The requirements are loosely defined as:
"What is needed is a webpage (in PHP, for example) that would gather this information and store it in a database in a usable format. An admin interface should allow exploration of the entries in the database and the ability to export them.
Additionally, the webpage should include protection against spam and DOS attacks."
"Concerning the crash reporting mechanism, it collects the following information:
It's important to note that no personal information is included in the crash reports. The call stack captured is purely technical and does not contain any user data.
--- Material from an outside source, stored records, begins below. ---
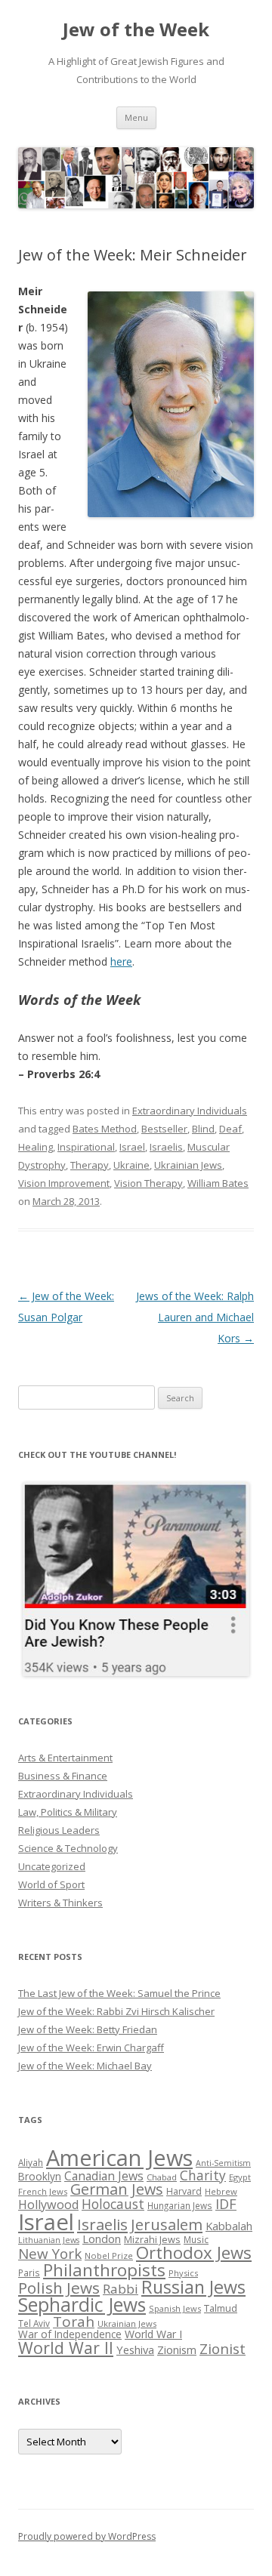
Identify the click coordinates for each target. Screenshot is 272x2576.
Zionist (222, 2349)
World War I (153, 2334)
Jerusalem (166, 2224)
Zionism (176, 2349)
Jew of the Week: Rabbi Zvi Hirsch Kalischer (116, 2011)
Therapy (89, 1165)
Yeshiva (135, 2349)
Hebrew (221, 2191)
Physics (183, 2273)
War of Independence (70, 2334)
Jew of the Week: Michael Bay (85, 2065)
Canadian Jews (104, 2176)
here (121, 961)
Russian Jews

That being said, the server will naturally receive the user's IP address as part of the HTTP request. However, this IP address should not be stored in the database to protect user privacy. At the same time, implementing rate limiting or other mechanisms based on IP addresses would be a necessary step to protect against potential DOS attacks or spam submissions.
At this stage, I think the primary focus should be on:
"
Last edit: Gaetano Giunta 2024-09-02
@idrassi first round of questions:
As for sketching out the implementation, my personal preference is for:
- implement in PHP, using Symfony components: stable tech, with a foreseeable long support window, well known and easy to pick up. 2nd choice: Django
- postgresql db for storage (alternative: elastic or solr)
- a docker + docker-compose environment to ease deployment of test/staging environments - not really necessary, as php/nginx/pgsql are easy to deploy standalone, but it is nice to have a fully automated way to set up the environment)
- debian or ubuntu base os for the container images
The database design so far would be 1 table, with possibly reference tables for those values which can only have values within a predefined set. All of the values you mentioned above seem to be "loose" enough to require a varchar field, with possibly the call-stack data requiring a text field. I'd add a timestamp column, and a checksum column, storing a hash of the data, which could be used to help alleviate the issue of dupes.
Another question: is it worth investing time in the investigation of existing projects/libraries which might implement this, or is it desirable to keep the external code to a minimum, and have it fully built in-house (eg. for auditability purposes)?
@ggiunta: Here are my answers:
Hosting: VeraCrypt website is hosted on a dedicated server, and the crash reporting will be hosted on the same server. This ensures easy management and integration with existing infrastructure.
Authentication/Authorization: There should be a mechanism to define the administrator credentials during the first installation. Afterward, the administrator can add extra accounts. A simple authentication mechanism based on MySQL or SQLite, stored securely on the server, is sufficient. Passwords should be hashed and salted for security.
Search Interface: A simple search interface is sufficient, with basic filtering options.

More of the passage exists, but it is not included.